Rows on locating words and elements
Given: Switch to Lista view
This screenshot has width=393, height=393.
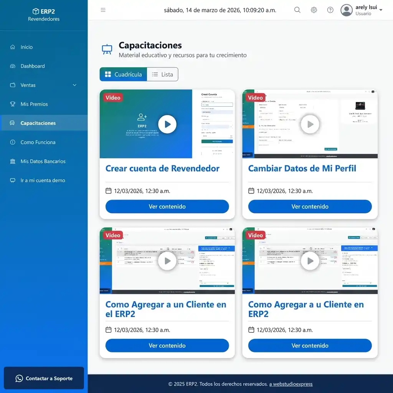Looking at the screenshot, I should pos(162,74).
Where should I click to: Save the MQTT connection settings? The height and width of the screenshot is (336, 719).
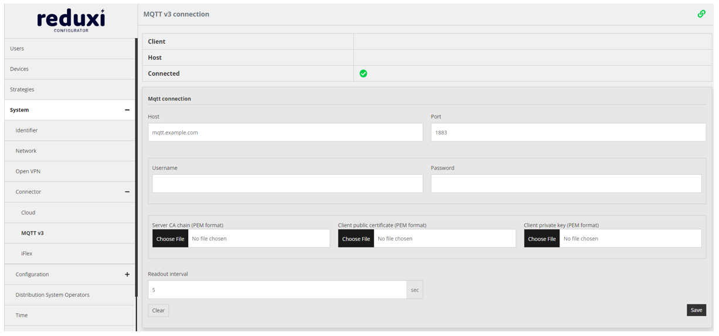coord(696,310)
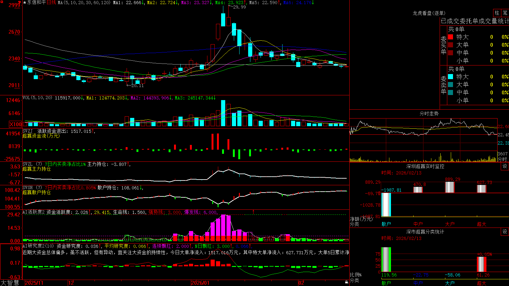Image resolution: width=509 pixels, height=286 pixels.
Task: Select the 龙虎看盘(逐单) panel title
Action: click(x=429, y=13)
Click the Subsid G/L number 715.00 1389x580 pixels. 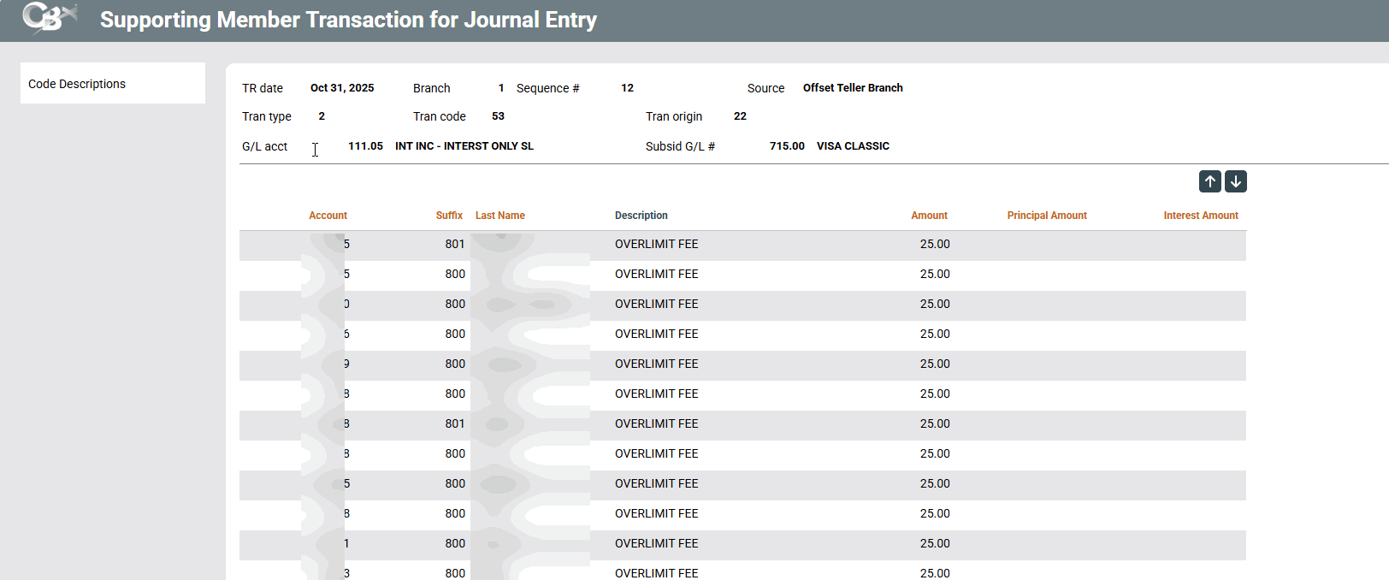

EXERCISE DESCRIPTION: Reproduce the rows verbatim, starting at the line containing "Where should I" and running through the end of the rows. Omit the pictures from your answer.

TASK ANSWER:
Where should I click to: Save the MQTT connection settings? The height and width of the screenshot is (336, 719).
coord(696,310)
Image resolution: width=509 pixels, height=286 pixels.
Task: Select the 龙虎看盘(逐单) panel title
Action: click(x=429, y=13)
Click the Subsid G/L number 715.00 1389x580 pixels. 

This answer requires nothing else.